I love that by 12pm on Day 1, the LGBB was already treating this as her kick-about room.
Shoes kicked off, socks tossed, drink shoved to the side....


The curtains worked - I removed the pins from the backs of these delicate butterflies and sewed them by hand onto the curtain. The blockout fabric is the highest grade - I bought it from Spotlight and sewed it onto the back of these tab top curtains - giving a really deliciously dark room...
which is lit up, of course, by every little girl's favourite accessory: the Glitter Lamp.



Bought this from Ebay a couple of months ago and have been positively ITCHING to put it on the wall. I put it up this afternoon and tonight, Lolly was lying in front of it, feeling it and saying, "This is gorgeous." I love that we have stirred a sense of wonder within her with these finishing touches.

Saturday, April 3, 2010

Painting the fairy


No. No witty euphemisms here.

I seriously am, today, going to finish painting the fairy on the LGBB's new bedroom wall.

Also on the list for today: just one thing.... Filling the 12m skip. For the rest of the long weekend, I gather, judging by the mess we have to get rid of.

Still, once it goes, we will have an area ready to be excavated (next Wednesday) and then it's Systems GO for garage and office/work room! Steve and I have already also begun discussing what we'll do for our entertaining area. Given the wildlife corridor we're in (and the backyard full of dogs and now a cat), we want to create another spot for a garden. We were going to go for the rather obligatory 5m deck, from door to fence. But now we're agreed that we want to incorporate a centre island of native garden - something we did at our last place as well, in the front yard, instead of lawn.

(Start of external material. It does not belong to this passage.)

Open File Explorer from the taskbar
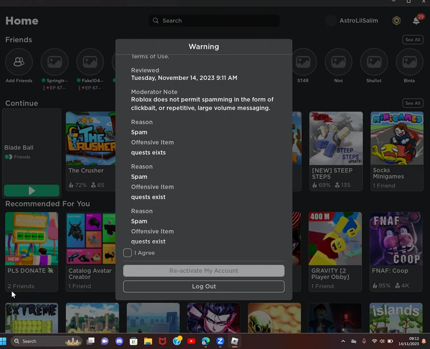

This way, we can move the 'entertaining area' off to the back side of the house, which will also mean the views are better. The area won't be directly in front of the doors to outside, but we think we'd rather look out over a lovely bit of garden than at an outdoor dining setting.... Besides, the view from the back end of the house is the money shot. And moving the decking/dining bit to here is a win-win, really.

I dearly love planning gardens. Properly, from scratch. It stirs and satisfies something in me. And what better time of year to plan than Autumn! We won't be up to planting til after Winter, and we need to put down the paving and decking first. We're planning a wide boardwalk with a shallow step down onto paving with the garden taking centre stage in the middle. This way, the deck/boardwalk will be able to hug the house and it means we can maximise our view (which is best over by the house - the closer to the fence, the more we lose because of the neighbour's garage and, of course, the fence!).

Looking forward to today. I love when combined effort sees great change in something that has looked the same for so long. Heh. Sounds a bit like a metaphor for something else! Perhaps it is.

Thursday, April 1, 2010

I think I am past it enough now to say I miss her!


I found this today while I was searching for some other photos on the timeline. And I remember there was an old blog post I had done about it (you can see the telltale post-tanty puffy eyes and cheeks in this shot on the LGBB, circa 2007). And I thought.....

Where did my baby go??

All the feelings I was feeling at that time of her life are long faded - the angst at her not moving, not crawling, the worry, concern and speculation (and that was just from my well-meaning but ultimately unhelpful mothers' group who, between them, had the earliest movers I've ever come across, just my luck), the bad case of tenosynivitis I'd been coping with but not wanting to make "a thing" of, yada yada yada.... It's all gone. And all that remains is the gorgeous, melting moments captured in the photos we have of her.

We are so blessed to have had our girls.